There’s a conundrum facing the commercial property sector just when A-REITs are basking in the glow of the excellent performance of those that survived the GFC credit squeeze: yields are falling and supply is rising, but prices are rising too.
To blame is the “weight of money” – many billions of dollars of international funds looking for a home and any half-decent yield in an era of low returns and low inflation.
Foreign investors in residential real estate receive plenty of media and political attention – too much, in my opinion.
It’s much easier for politicians to jump on the shock jock’s bandwagon and shout “Look over there! A foreigner!” than to deal with the fundamental tax, planning, zoning, NIMBY, red tape and rent-seeking problems that make Australian housing more expensive than it should be.
While the barbie conversations concentrate on the relatively few foreigners breaking our foreign investment rules on residential real estate, the big money has been rushing into office towers as well as the odd shopping centre and industrial park.
At the Australian Property Institute annual Victorian conference, an expert panel gave a taste of just how big the “weight of money” has become.
The Investa portfolio of office buildings sold for $2.45 billion – but the winning bid was only fractionally ahead of five underbidders and those five were at the top of a much larger pack of interested parties.
International institutions are dominating the space with their appetite increased by the Australian dollar’s fall.
When the Australian dollar was above parity with the greenback, the biggest impediment to foreign investment was the currency risk.
Yields were nice, but how much might be lost when the Aussie caught up with where it should be based on commodity prices?
Despite the currency risk, some big money still came from pension funds with long-term views.
Now that that the Aussie is down closer to where it might stabilise, the impediment of currency risk has largely been removed.

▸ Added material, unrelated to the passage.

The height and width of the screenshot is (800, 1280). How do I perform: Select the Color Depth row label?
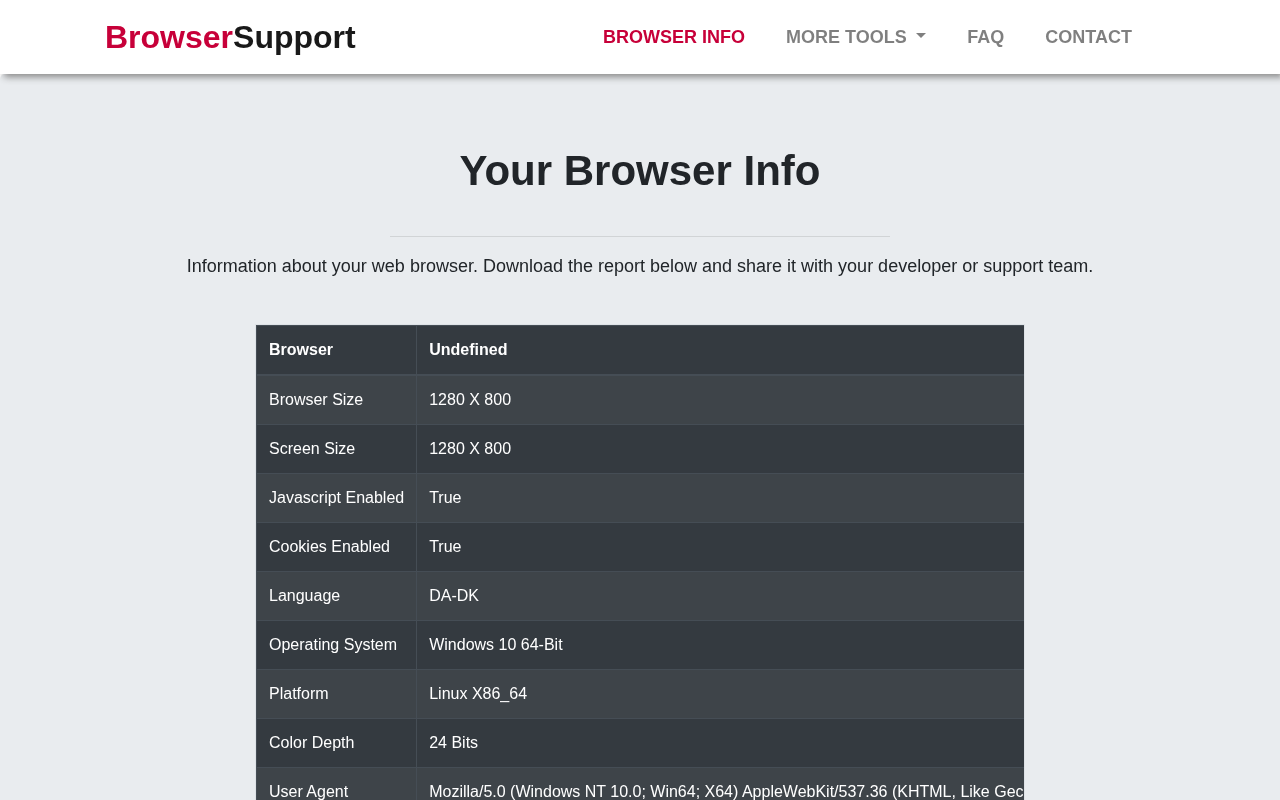pyautogui.click(x=311, y=743)
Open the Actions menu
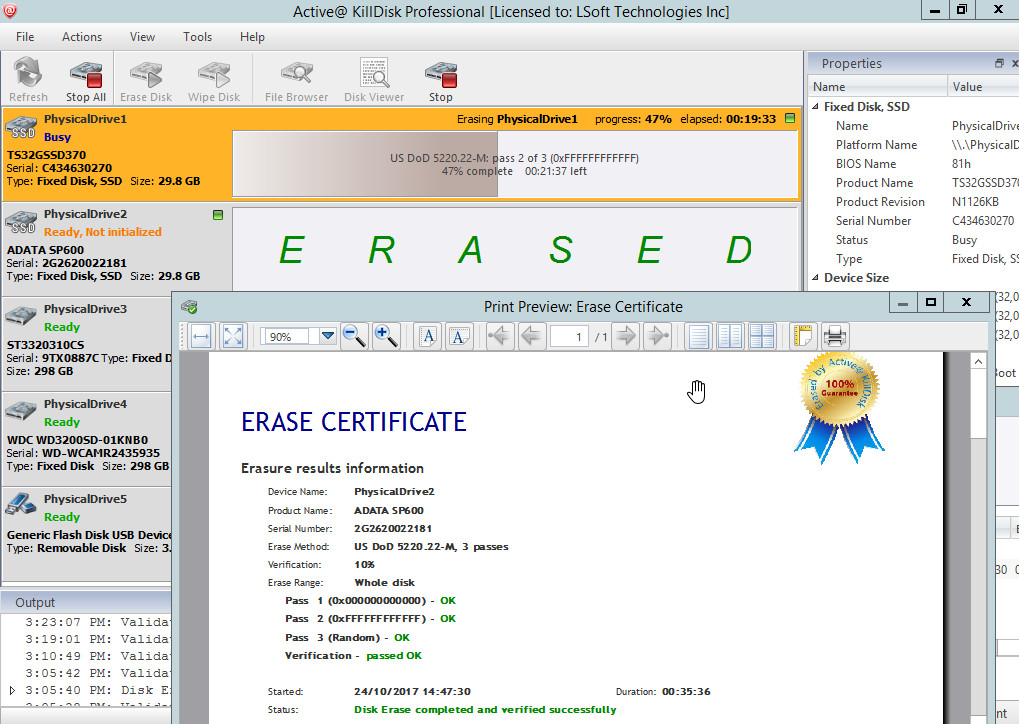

Which is why big institutions are looking to pay big money for commercial properties despite there being little or no chance of higher rent.
Thus capitalisation rates (“yield” to most people) are being squeezed despite the rental outlook.
It seems the internationals grasp better than many locals that we are in a time of low yields.
Cap rates that were unacceptable yesterday are starting to look good today.
There’s enough tension between yield seekers and more traditional investors to keep markets wondering when there’s plenty of office vacancies in key markets.
In Sydney, for example, all these extra office floors in Barangaroo are coming onto a market that isn’t stretched.
That should be depressing prices – but it’s not.
Yield compression is all the rage.
The weight of money looks like being the commercial property investor’s friend for a while yet.